→ **Exercise brief**
Rewrite the stretch of items from the line containing "Given: Click the" through the line containing "coord(413,181)", inclusive, as a numbered list without blank lines. Leave out the pictures.

→ **Records provided**
☆ ☆ ☆

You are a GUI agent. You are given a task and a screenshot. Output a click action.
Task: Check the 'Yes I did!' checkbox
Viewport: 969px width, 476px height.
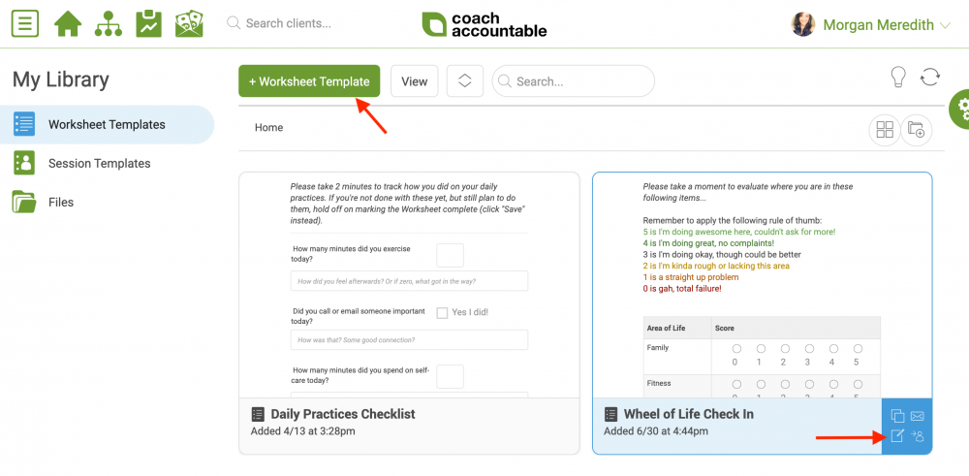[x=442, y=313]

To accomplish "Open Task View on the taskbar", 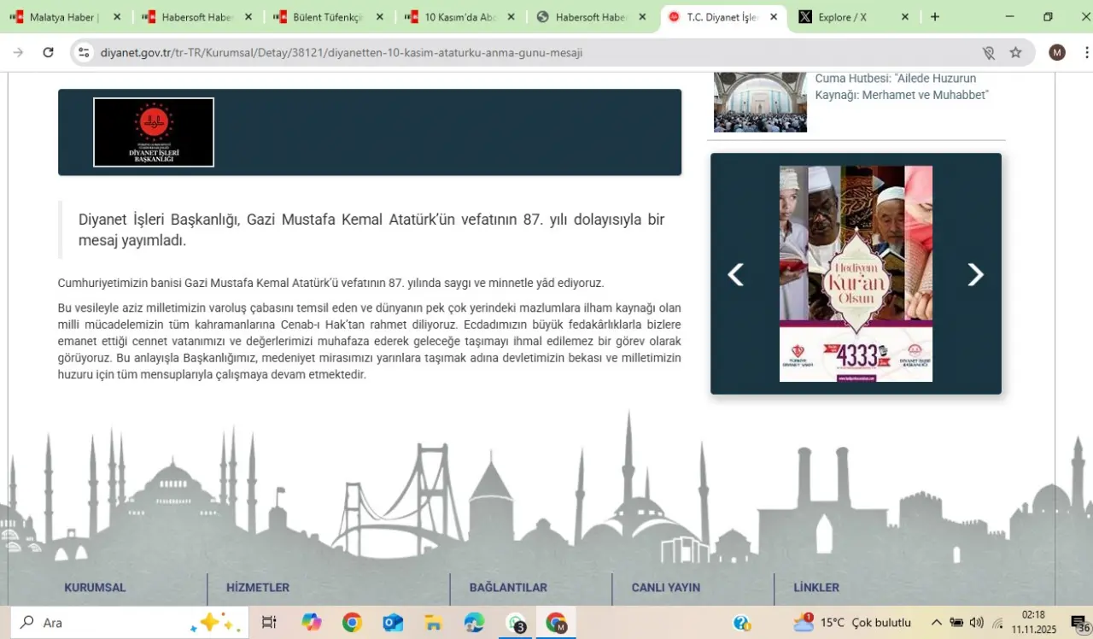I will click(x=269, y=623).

☆ ☆ ☆

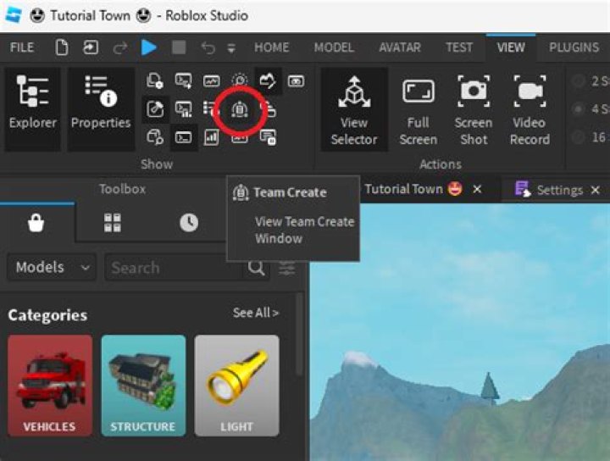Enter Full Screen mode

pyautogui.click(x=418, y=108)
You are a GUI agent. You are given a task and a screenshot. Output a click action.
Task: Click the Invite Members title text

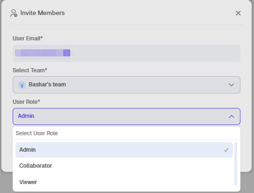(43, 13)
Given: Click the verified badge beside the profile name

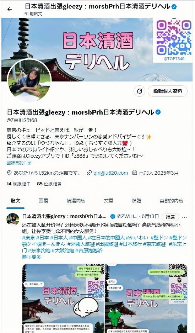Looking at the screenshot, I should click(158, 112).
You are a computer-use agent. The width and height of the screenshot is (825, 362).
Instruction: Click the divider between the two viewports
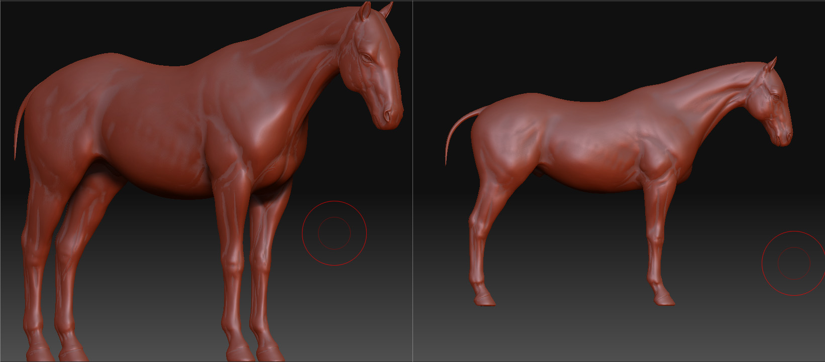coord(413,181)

☆ ☆ ☆

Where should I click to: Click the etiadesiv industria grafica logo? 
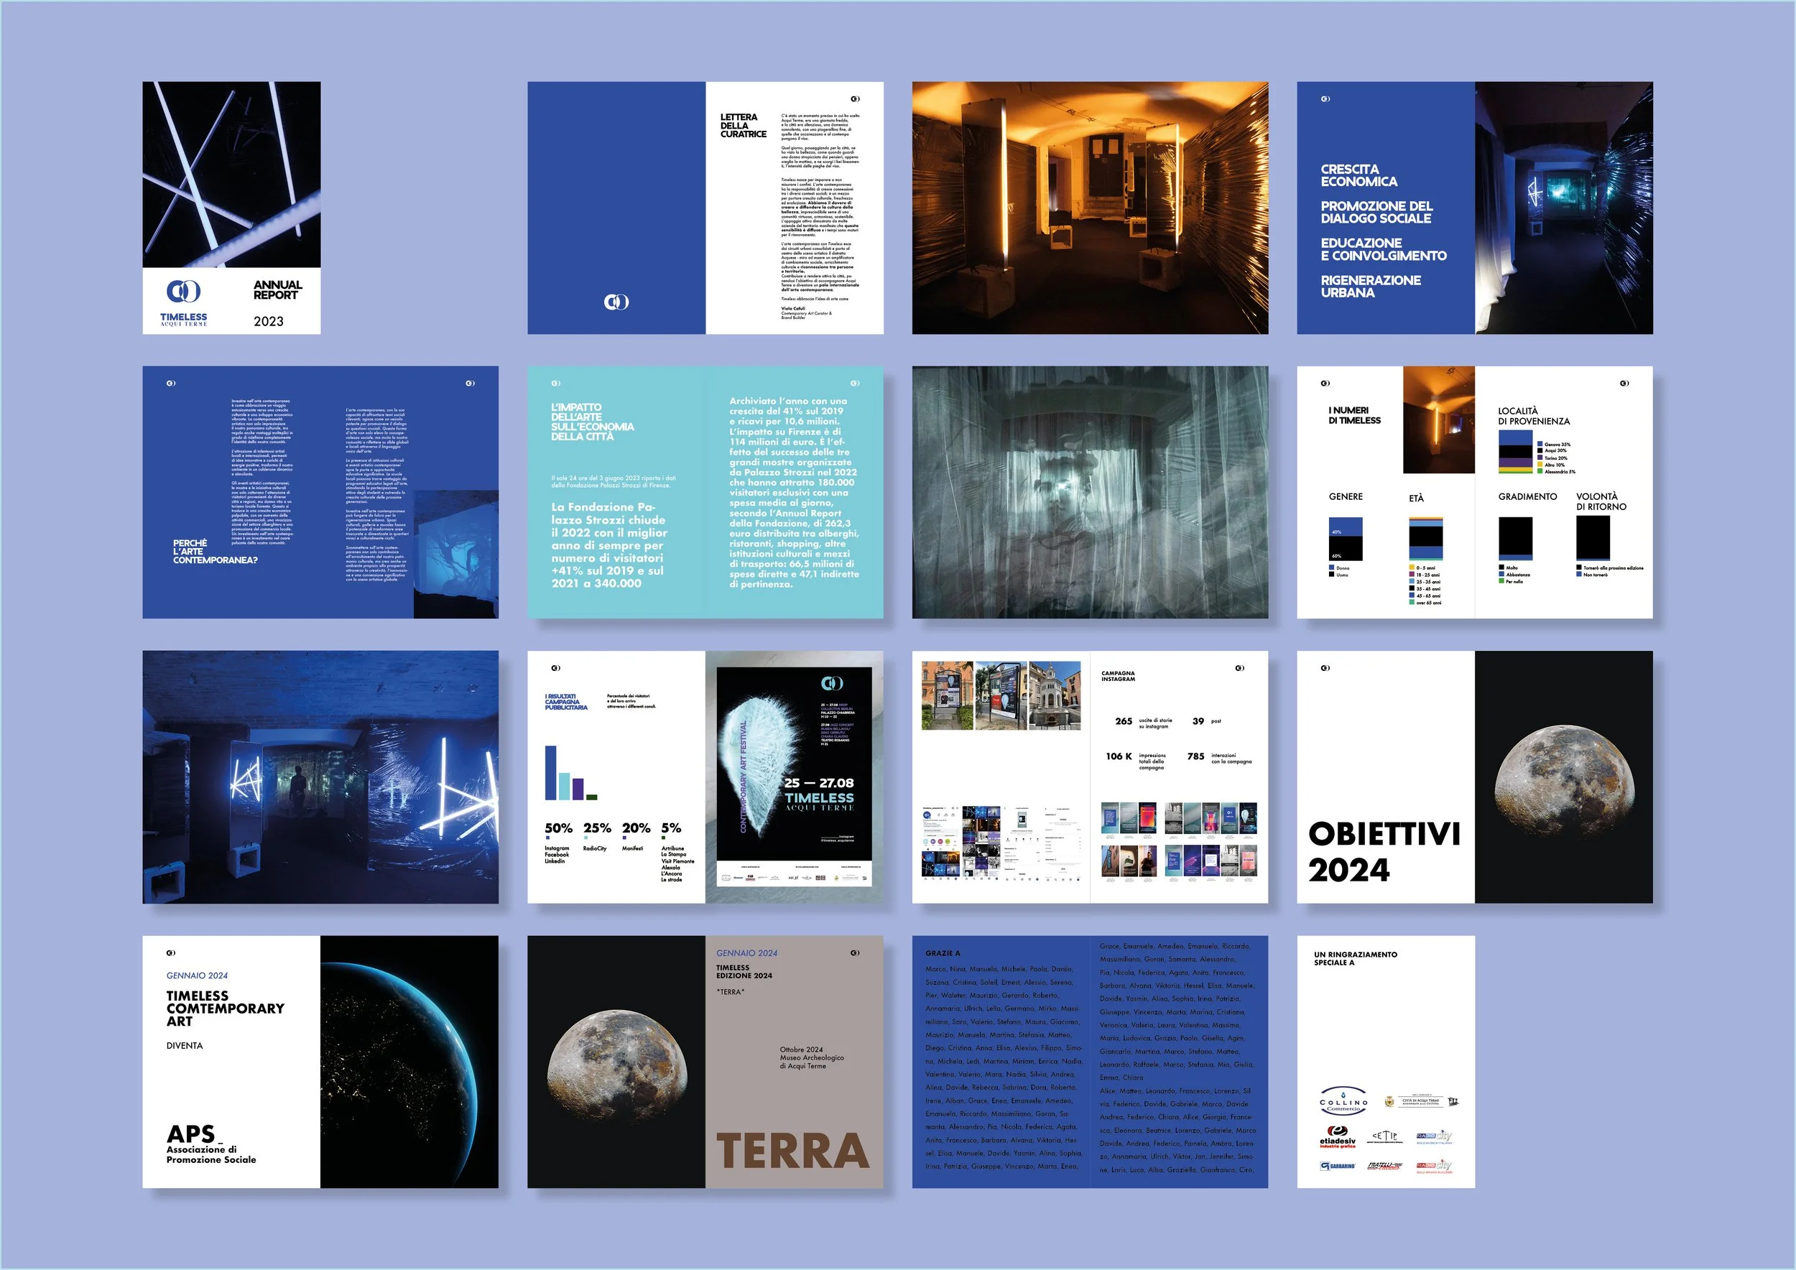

☆ ☆ ☆

→ **Solved problem**
1. Given: Click the verified badge beside the profile name
2. Looking at the screenshot, I should click(158, 112).
3. You are a computer-use agent. The width and height of the screenshot is (825, 362).
4. Instruction: Click the divider between the two viewports
5. coord(413,181)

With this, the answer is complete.